6 Tipe Anak yang Rentan Mengalami Bullying

Kasus bullying, hingga saat ini kasus tersebut masih terjadi di beberapa sekolah. Entah apa tujuan ia membully temannya atau apa sih penyebab mereka jadi korban bullying? Itu pasti menjadi pertanyaan anda bukan.

Bullying atau perundungan merupakan sebuah tindakan agresif yang dilakukan baik itu secara verbal maupun fisik, pastinya hal tersebut sangatlah menganggu, merusak, maupun melukai korban bullying.

Perundungan itu sendiri dapat berbentuk ejekan, cemoohan, ancaman, meminta barang atau uang dengan paksa, maupun kekerasan fisik. Jika tidak dibantu, korban bullying dapat menderita depresi, selalu merasa cemas, bahkan yang lebih parahnya berkeinginan untuk bunuh diri.

Ada beberapa tipe anak yang mungkin akan sangat rentan mengalami bullying di sekolahnya. Apa saja itu? Simak dibawah ini.

  1. Anak pintar
    Anak yang menjadi korban bullying biasanya termasuk anak yang pintar dan cerdas, atau memiliki keahlian yang membuatnya sering dipuji dan dibanggakan oleh teman sekitarnya, guru atau bhkan wali murid lainnya.

    Para pelaku bullying akan menargetkan siswa yang pintar karena merekan merasa minder atau iri dengan keahlian atau perhatian yang anak tersebut miliki dan dapatkan.

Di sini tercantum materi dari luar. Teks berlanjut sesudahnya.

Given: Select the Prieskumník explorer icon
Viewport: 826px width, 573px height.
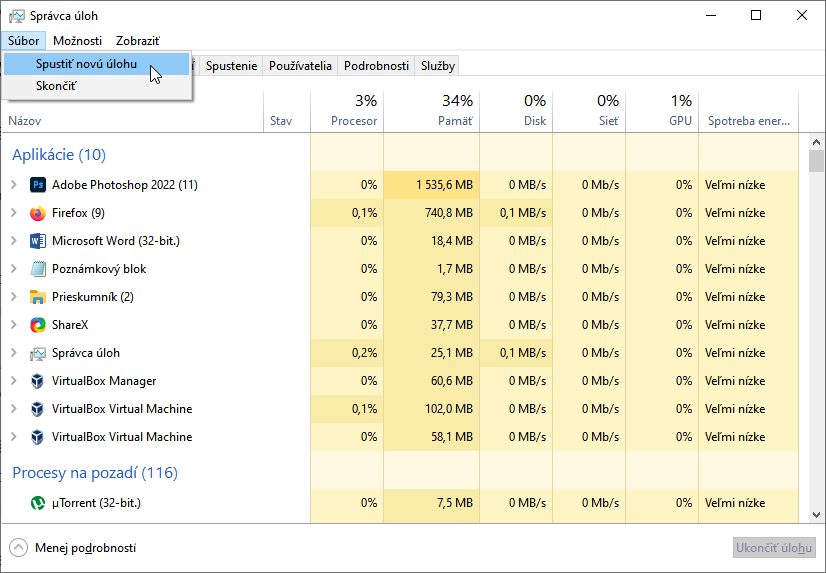Looking at the screenshot, I should tap(38, 297).
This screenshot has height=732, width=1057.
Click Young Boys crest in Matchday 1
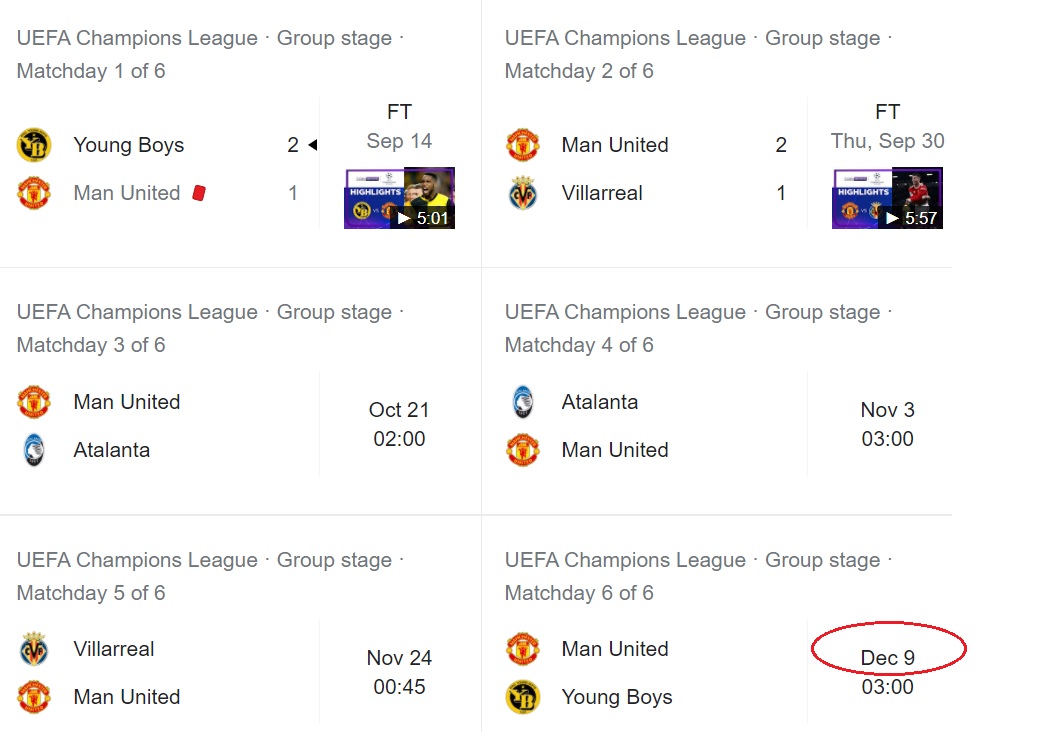34,145
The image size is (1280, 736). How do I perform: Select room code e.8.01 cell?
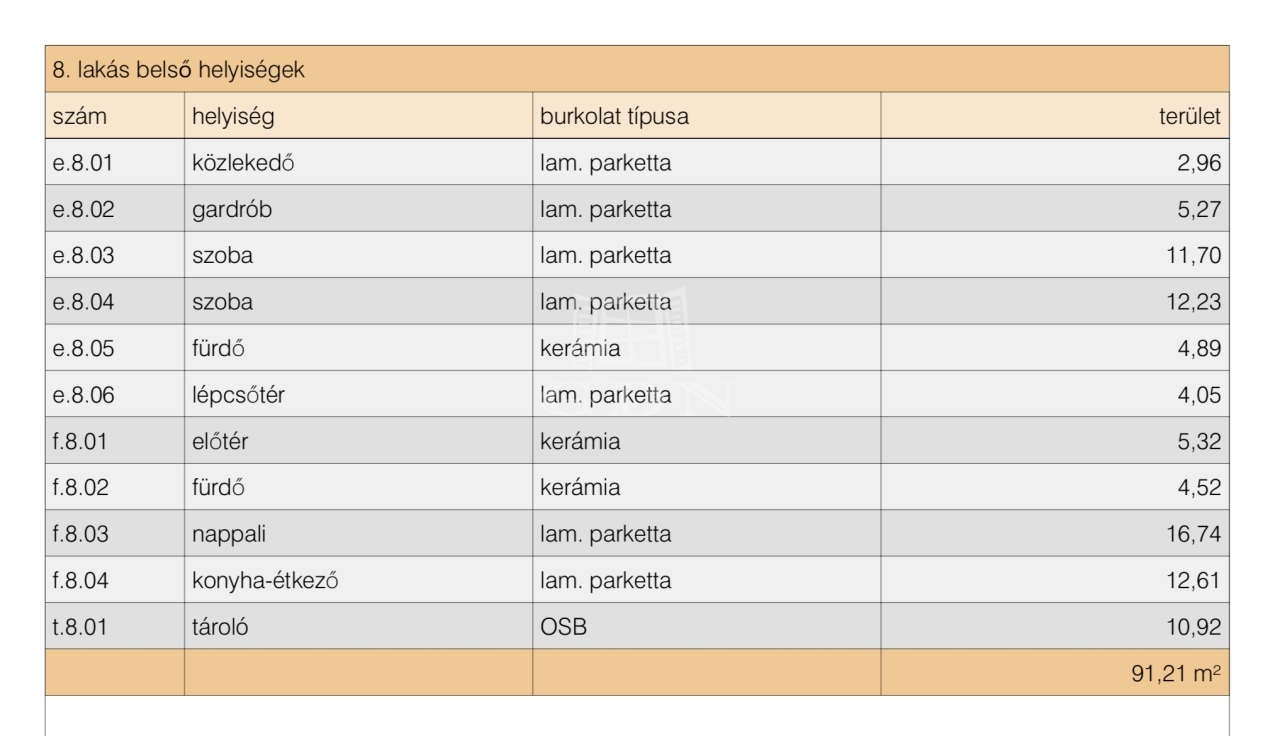point(115,162)
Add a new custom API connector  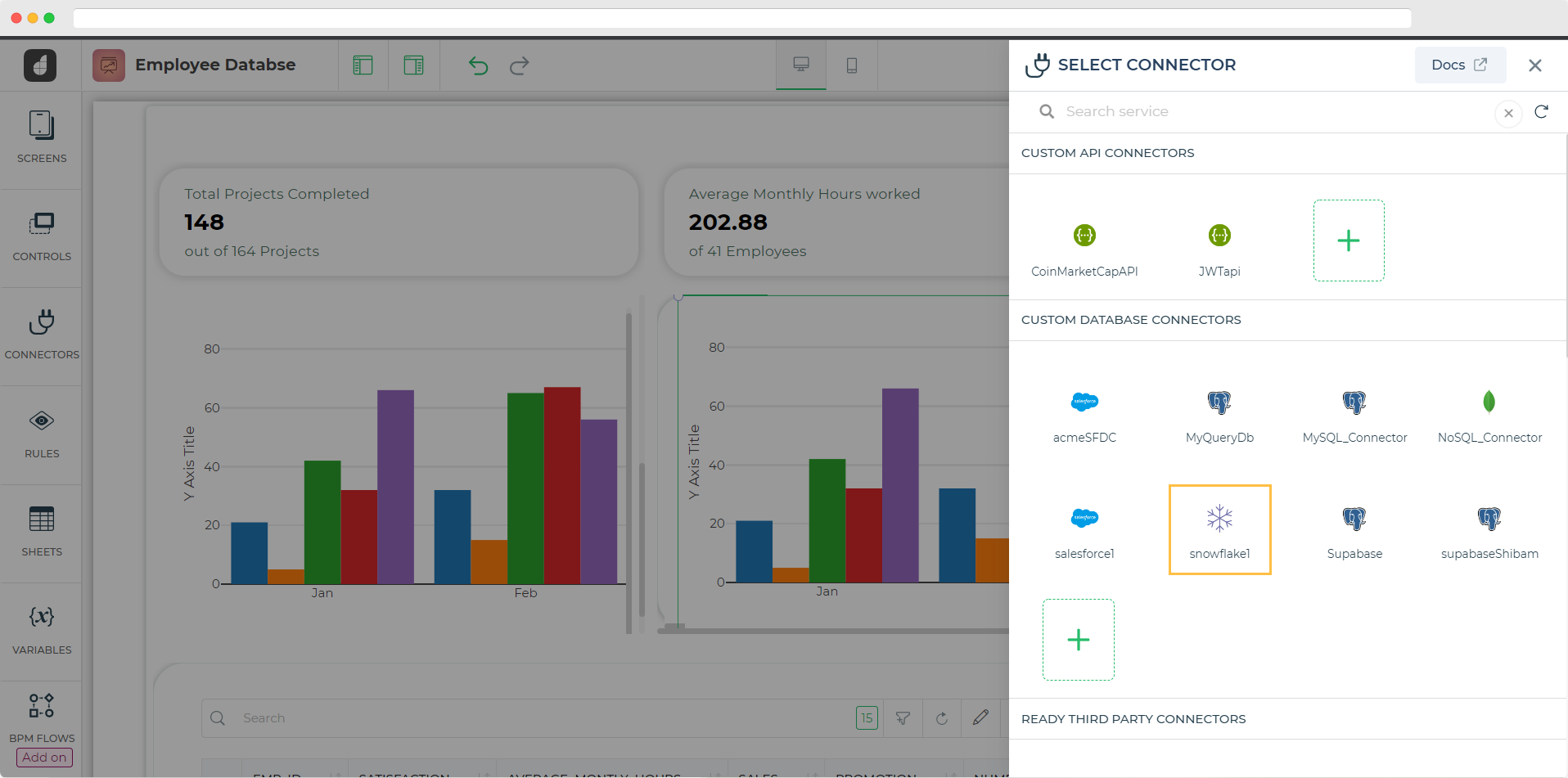tap(1348, 241)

  2. Anak yang tidak punya teman
    Anak-anak yang tidak memiliki teman biasanya akan sangat rentan menjadi korban bullying. Karena disaat mereka mengalami bullying tidak ada satu orang temanpun yang akan membela dan membantunya. Maka dari itu memiliki teman sangatlah penting untuk perkembangan anak.

  3. Anak populer
    Anak yang populer atau yang banyak disukai siswa lain, biasanya akan menjadi target bully di sekolah. Pasalnya, jika ada seorang anak lain yang sama-sama populer dan berpotensi akan merasa diri terancam dengan keberadaan dan kepopularitas yang dimiliki anak tersebut.

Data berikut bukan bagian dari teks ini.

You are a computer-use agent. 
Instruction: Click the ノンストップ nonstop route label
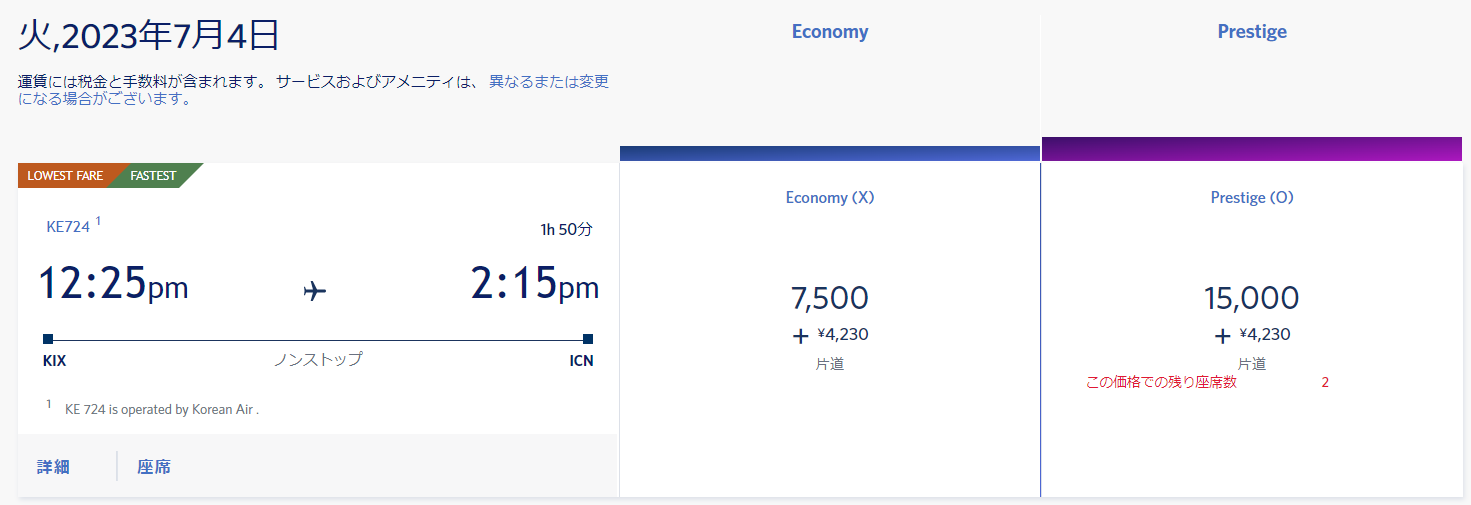pos(318,359)
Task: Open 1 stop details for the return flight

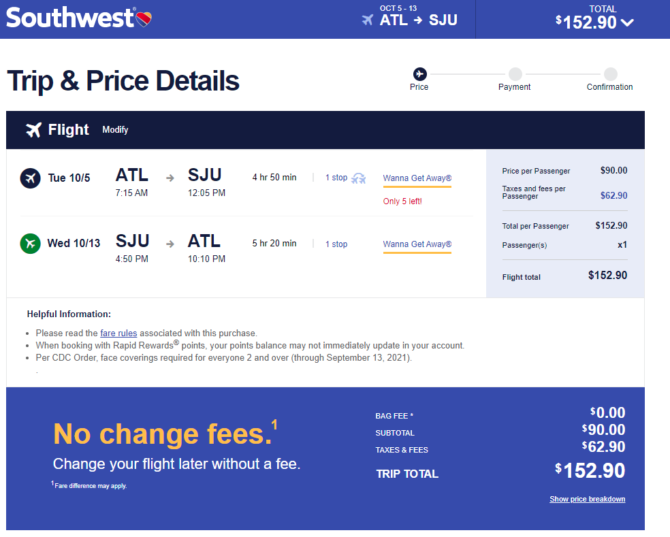Action: pyautogui.click(x=336, y=244)
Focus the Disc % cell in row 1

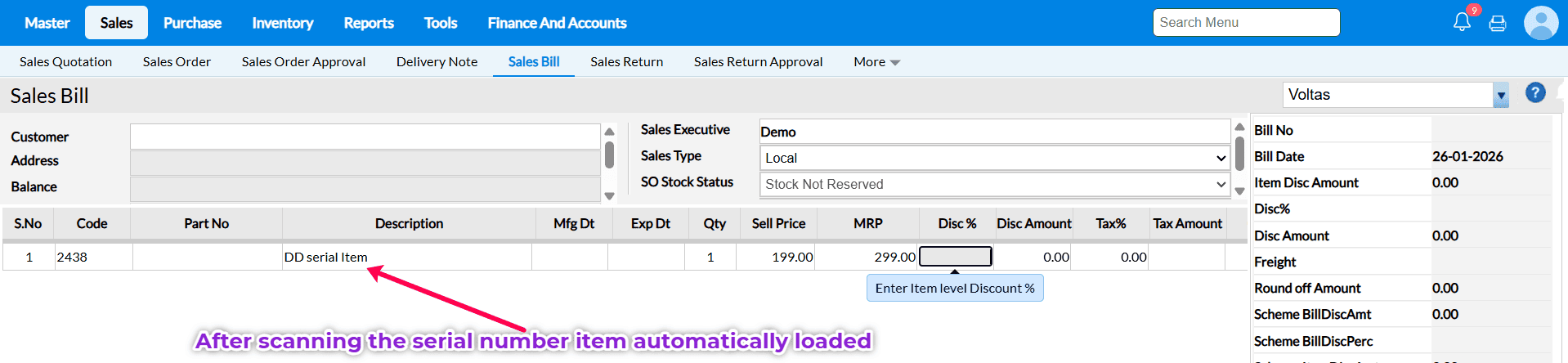[x=955, y=257]
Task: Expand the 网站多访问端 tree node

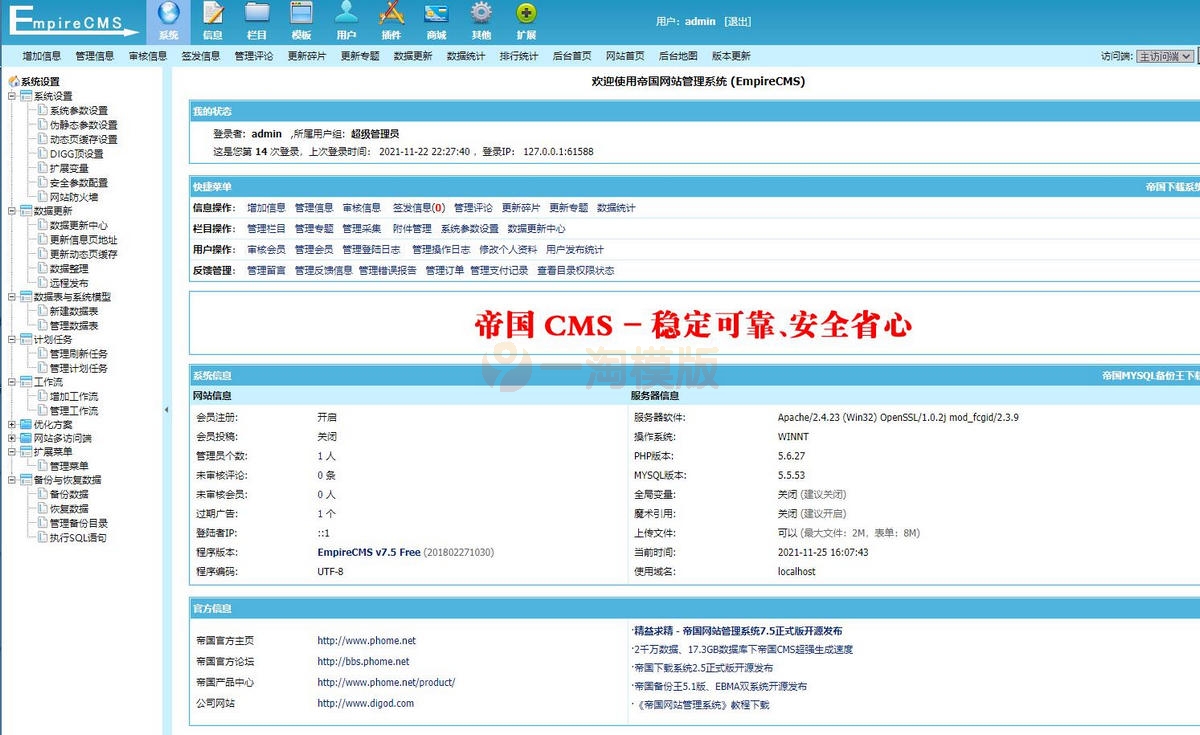Action: coord(12,438)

    Makany dia akan melakukan berbagai cara untuk menjatuhkan popularitas temannya tersebut dengan menyebarkan gosip-gosip, membuat julukan negatif, atau menggunakan cyberbullying.

  4. Anak dengan kebutuhan khusus
    Karena dianggap berbeda dan tidak bisa melakukan kegiatan yang dilakukan anak lain. Menjadi target bullying akan sangat rentan dilaminya.

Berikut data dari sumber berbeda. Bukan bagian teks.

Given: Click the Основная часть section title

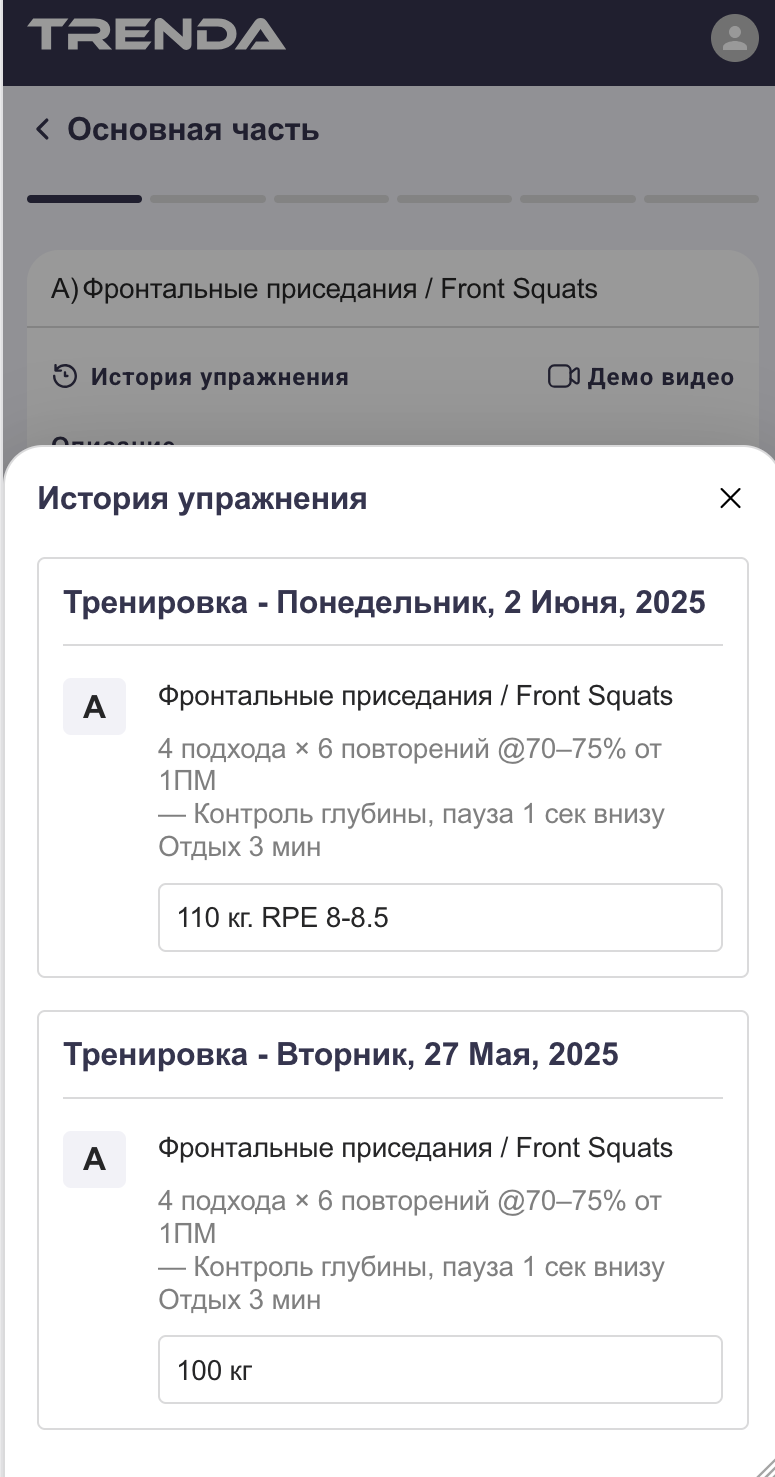Looking at the screenshot, I should click(x=193, y=129).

    Pelaku bullying akan membuat lelucon tentangnya dengan tidak memiliki rasa empati sedikitpun.

  5. Anak dengan keunikan fisik
    Memiliki bentuk fisik yang berbeda seperti terlalu pendek, tinggi, kurus, gemuk atau bahkan warna kulit dan masih banyak lagi, akan sangat rentan untunya mengalami bullying.

    Dengan mengolok atau menjelekan bentuk fisiknya bagi pelaku bully akan merasa senang dan puasa sekali. Hal itu akan berdampak pada harga diri anak yang rusak akibat dari bully yang dudapatkannya.

  6. Anak yang berasal dari suku, atnis, ras dan agama tertentu
    Yang terakhir yang tidak kalah juga ialah bulying yang memandang suku, ras, etnis dan agama. Karena menilai orang tersebut berbeda denganya dan teman-temannya, bullying akan sangat rentan didapatkannya.